Apple has called for sweeping changes to the European Union’s Digital Markets Act (DMA), warning that without revisions it may halt shipments of some products to the bloc. The move marks the company’s strongest challenge yet to regulations aimed at curbing the power of major technology platforms.
In a submission to the European Commission, Apple said the DMA’s requirements were placing “unworkable burdens” on its operations. The company argued that rules obliging it to open up access to technologies and user data raised “serious privacy and security risks.” It added that several new features, including iPhone screen mirroring and real-time AirPods translation, have been delayed in Europe because of compliance concerns.

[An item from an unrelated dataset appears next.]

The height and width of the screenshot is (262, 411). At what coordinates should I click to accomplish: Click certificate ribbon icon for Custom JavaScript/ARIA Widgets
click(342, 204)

“The Apple Watch, introduced over a decade ago, might not have been viable today under these rules,” the company wrote, underscoring what it described as the DMA’s chilling effect on innovation. Apple also accused regulators of uneven enforcement, claiming rivals such as Samsung faced lighter obligations despite offering comparable services.
The DMA, which came into force in 2022, was designed to limit the dominance of “gatekeeper” platforms and increase consumer choice. It imposes obligations on interoperability, prohibits self-preferencing, and carries fines for non-compliance. Apple has already faced a €500 million penalty this year over its App Store practices, which it is appealing, and has lodged separate challenges against orders requiring greater device compatibility.
European regulators have not yet formally responded to Apple’s latest submission, but the company’s threat to pull products has already sparked debate across Brussels. Consumer groups argue the DMA ensures fairer access to markets and prevents lock-in, while technology analysts note that Apple’s ecosystem control has long been at the heart of EU scrutiny.
The dispute comes as the European Commission prepares for a review of the DMA’s early implementation, with companies, policymakers, and advocacy groups submitting evidence. Apple’s intervention signals that the standoff between regulators and Silicon Valley over the future of digital markets is far from resolved.